| Page text |
####################
Proposals Submission Deadline: March 30, 2016
Full Chapters Due: July 30, 2016
Submission Date: October 30, 2016

Introduction

The growth of digital libraries from mere subsets of existing library collections to proportions that rival the largest traditional library print collections has surpassed even the most optimistic predictions. With this swift change, however, comes greater responsibility for librarians to ensure the same levels of veracity, consistency and provenance that were the traditional library’s greatest stock-in-trade. While traditional libraries have nonetheless adapted to print-digital hybrids – and will continue to do so in the foreseeable future – the massively scaled, mass-digitized digital libraries in the vein of Google Books, HathiTrust, Internet Archive, Gallica, Europeana, and others, promise to push this balance toward an all-digital library model.
####################
| Given entries |
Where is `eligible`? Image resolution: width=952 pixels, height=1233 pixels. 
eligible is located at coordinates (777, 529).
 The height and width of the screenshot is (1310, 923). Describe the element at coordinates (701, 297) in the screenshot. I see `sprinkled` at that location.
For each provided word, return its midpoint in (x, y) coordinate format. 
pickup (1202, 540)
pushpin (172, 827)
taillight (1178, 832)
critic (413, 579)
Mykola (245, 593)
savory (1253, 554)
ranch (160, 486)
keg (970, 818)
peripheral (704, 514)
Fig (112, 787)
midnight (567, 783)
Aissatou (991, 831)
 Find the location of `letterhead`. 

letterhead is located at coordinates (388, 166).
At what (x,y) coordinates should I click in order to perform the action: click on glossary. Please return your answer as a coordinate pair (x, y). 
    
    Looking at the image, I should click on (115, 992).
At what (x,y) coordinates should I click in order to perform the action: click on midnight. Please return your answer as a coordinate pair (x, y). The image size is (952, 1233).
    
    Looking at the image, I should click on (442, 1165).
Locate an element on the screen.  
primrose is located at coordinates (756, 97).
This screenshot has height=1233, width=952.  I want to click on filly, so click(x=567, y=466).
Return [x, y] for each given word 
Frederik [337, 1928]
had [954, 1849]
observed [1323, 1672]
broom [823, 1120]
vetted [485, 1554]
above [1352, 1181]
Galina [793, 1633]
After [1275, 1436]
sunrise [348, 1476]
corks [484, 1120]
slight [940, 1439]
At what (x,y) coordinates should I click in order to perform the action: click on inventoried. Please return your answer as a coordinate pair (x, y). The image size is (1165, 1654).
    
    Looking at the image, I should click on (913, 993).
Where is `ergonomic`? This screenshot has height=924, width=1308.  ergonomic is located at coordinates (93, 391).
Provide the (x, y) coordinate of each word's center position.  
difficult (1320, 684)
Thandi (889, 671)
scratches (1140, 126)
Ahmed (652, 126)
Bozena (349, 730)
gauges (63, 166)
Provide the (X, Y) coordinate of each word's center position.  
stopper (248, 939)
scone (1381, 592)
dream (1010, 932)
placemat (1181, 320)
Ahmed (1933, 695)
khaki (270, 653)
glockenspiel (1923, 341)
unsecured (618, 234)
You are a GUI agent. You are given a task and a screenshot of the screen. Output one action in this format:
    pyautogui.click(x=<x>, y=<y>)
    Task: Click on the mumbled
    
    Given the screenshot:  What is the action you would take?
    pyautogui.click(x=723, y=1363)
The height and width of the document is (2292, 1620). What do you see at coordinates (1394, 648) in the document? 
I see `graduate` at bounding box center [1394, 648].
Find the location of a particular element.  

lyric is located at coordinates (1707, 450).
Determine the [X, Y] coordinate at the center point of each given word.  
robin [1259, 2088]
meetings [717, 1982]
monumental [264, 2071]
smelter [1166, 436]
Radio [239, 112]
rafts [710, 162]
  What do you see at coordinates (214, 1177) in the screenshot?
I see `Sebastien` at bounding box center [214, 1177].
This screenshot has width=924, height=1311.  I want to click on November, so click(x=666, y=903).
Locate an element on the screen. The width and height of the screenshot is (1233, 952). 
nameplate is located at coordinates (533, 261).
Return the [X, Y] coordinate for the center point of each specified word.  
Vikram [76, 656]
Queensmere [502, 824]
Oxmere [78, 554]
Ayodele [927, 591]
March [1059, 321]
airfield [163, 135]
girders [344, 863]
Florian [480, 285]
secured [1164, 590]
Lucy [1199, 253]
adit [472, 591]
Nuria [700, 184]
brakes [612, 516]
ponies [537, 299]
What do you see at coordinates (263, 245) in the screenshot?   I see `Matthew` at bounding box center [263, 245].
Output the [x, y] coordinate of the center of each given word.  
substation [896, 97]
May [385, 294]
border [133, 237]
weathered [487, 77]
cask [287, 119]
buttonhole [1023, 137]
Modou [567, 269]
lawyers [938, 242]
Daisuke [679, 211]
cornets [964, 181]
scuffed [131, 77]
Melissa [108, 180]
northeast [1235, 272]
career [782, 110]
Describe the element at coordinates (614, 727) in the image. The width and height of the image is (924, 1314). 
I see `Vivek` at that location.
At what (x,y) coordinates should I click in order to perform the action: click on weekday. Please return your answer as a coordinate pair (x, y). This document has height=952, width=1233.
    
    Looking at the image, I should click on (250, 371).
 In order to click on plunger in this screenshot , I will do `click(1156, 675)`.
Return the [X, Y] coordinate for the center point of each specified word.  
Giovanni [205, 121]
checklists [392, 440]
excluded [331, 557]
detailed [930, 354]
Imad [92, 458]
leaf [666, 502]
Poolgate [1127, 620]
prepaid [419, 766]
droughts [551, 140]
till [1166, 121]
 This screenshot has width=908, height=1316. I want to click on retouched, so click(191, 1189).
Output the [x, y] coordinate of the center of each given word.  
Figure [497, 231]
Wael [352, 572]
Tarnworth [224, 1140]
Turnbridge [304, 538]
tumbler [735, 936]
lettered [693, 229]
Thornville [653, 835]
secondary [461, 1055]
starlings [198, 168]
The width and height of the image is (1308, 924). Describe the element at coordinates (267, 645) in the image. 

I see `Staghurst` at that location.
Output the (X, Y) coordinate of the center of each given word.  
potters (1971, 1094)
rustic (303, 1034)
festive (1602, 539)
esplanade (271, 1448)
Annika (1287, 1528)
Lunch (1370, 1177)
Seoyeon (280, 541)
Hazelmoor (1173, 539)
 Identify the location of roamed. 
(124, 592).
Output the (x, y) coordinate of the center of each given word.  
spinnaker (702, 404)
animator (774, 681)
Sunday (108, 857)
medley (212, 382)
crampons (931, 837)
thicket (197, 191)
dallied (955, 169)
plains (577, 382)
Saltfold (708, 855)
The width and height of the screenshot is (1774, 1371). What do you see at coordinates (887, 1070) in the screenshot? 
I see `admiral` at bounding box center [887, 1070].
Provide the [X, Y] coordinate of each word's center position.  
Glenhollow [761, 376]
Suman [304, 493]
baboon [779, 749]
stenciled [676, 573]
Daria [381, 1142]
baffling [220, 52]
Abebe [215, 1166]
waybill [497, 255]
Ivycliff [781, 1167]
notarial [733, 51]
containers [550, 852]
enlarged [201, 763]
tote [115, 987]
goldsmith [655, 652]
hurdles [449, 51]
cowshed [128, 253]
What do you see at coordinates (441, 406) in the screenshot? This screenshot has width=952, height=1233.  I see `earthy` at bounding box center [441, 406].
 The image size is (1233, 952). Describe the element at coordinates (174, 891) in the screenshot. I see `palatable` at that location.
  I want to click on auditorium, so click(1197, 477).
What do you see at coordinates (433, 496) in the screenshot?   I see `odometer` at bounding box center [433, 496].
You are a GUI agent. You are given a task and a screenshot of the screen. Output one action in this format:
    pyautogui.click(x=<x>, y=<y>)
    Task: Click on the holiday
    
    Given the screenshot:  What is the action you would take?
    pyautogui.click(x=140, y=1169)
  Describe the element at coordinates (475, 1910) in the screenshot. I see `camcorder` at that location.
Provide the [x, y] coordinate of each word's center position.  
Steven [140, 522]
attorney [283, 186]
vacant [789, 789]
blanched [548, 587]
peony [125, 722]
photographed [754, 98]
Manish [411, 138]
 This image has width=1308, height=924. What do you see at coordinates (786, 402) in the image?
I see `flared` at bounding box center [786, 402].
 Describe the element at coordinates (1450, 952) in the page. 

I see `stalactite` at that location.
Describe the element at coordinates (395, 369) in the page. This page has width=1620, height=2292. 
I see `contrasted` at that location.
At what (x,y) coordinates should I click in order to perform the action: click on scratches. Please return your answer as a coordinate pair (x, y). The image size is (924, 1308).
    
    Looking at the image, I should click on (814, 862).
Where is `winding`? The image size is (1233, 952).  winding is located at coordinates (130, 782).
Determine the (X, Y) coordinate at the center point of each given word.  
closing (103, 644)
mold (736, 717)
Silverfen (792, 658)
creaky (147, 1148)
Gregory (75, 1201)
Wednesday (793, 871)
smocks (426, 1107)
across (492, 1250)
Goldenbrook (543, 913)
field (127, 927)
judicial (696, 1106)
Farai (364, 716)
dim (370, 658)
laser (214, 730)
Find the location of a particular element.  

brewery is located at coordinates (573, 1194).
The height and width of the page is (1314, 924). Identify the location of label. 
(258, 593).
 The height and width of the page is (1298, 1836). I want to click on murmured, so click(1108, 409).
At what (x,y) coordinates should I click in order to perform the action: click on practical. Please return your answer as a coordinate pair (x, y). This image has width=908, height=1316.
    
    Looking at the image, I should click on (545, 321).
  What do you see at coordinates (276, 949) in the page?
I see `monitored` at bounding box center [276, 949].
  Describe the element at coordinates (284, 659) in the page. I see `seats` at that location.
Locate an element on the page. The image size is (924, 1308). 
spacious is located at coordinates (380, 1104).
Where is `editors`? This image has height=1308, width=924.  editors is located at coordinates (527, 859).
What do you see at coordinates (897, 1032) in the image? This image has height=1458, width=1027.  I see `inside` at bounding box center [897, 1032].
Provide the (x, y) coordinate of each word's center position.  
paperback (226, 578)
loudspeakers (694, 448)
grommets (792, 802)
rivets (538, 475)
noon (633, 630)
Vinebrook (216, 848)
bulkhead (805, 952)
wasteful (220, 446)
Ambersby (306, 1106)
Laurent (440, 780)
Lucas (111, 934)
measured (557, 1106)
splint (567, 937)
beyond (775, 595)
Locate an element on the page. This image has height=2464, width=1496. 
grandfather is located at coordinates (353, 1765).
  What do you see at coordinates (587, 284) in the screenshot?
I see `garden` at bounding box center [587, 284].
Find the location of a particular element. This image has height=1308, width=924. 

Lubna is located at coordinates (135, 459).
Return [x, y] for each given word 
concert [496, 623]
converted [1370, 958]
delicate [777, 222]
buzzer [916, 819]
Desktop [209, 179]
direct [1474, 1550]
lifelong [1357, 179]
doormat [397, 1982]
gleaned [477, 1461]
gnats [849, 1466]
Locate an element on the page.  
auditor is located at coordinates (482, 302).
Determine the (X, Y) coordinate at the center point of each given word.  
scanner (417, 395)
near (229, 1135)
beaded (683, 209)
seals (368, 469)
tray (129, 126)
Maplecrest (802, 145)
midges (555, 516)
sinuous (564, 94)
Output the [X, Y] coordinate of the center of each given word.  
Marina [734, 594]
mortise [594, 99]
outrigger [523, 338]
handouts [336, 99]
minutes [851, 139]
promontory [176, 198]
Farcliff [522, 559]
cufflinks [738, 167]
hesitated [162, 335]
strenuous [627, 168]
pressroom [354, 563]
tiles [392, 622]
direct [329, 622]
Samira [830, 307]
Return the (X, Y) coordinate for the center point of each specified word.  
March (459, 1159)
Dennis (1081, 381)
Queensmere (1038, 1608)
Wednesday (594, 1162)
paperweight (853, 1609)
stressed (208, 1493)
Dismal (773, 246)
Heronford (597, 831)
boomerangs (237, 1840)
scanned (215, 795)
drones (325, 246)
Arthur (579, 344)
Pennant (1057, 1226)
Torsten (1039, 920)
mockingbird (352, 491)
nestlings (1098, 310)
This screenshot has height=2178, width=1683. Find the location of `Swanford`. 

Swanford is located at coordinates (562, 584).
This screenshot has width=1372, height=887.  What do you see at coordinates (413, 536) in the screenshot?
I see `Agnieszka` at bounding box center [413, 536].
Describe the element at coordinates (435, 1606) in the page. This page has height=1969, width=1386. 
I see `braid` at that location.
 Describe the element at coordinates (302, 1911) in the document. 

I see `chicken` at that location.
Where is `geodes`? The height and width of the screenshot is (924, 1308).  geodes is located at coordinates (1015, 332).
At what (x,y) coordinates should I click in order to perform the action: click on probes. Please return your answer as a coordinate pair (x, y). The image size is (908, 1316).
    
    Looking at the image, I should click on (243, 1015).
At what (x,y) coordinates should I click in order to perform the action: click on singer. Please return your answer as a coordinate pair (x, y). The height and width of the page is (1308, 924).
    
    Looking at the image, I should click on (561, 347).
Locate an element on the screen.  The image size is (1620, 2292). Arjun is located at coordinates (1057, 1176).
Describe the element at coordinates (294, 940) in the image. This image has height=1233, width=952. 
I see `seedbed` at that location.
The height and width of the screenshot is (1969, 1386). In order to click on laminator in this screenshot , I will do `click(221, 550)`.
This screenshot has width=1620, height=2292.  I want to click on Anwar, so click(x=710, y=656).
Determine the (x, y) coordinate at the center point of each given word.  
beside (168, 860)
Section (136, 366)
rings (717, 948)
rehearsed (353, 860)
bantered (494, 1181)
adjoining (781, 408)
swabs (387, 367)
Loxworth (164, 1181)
####################
| Work to complete |
1: In the page text, what is the due date for full chapters?
2: Condense the paragraph of the page text that begins "The growth of digital libraries" into a shorter version that keeps its main facts.
3: Reproduce the page text between "The growth of" and "all-digital library model.", inclusive.
The items are separate material and not part of the page text.

| Solved problems |
1: July 30, 2016.

2: Digital libraries have grown far beyond predictions and now rival the largest print collections. This rapid change makes librarians more responsible for ensuring the veracity, consistency and provenance that traditional libraries were known for. Traditional libraries have adapted to print-digital hybrids. Massive mass-digitized libraries such as Google Books, HathiTrust, Internet Archive, Gallica and Europeana, however, promise to push toward an all-digital model.

3:
The growth of digital libraries from mere subsets of existing library collections to proportions that rival the largest traditional library print collections has surpassed even the most optimistic predictions. With this swift change, however, comes greater responsibility for librarians to ensure the same levels of veracity, consistency and provenance that were the traditional library’s greatest stock-in-trade. While traditional libraries have nonetheless adapted to print-digital hybrids – and will continue to do so in the foreseeable future – the massively scaled, mass-digitized digital libraries in the vein of Google Books, HathiTrust, Internet Archive, Gallica, Europeana, and others, promise to push this balance toward an all-digital library model.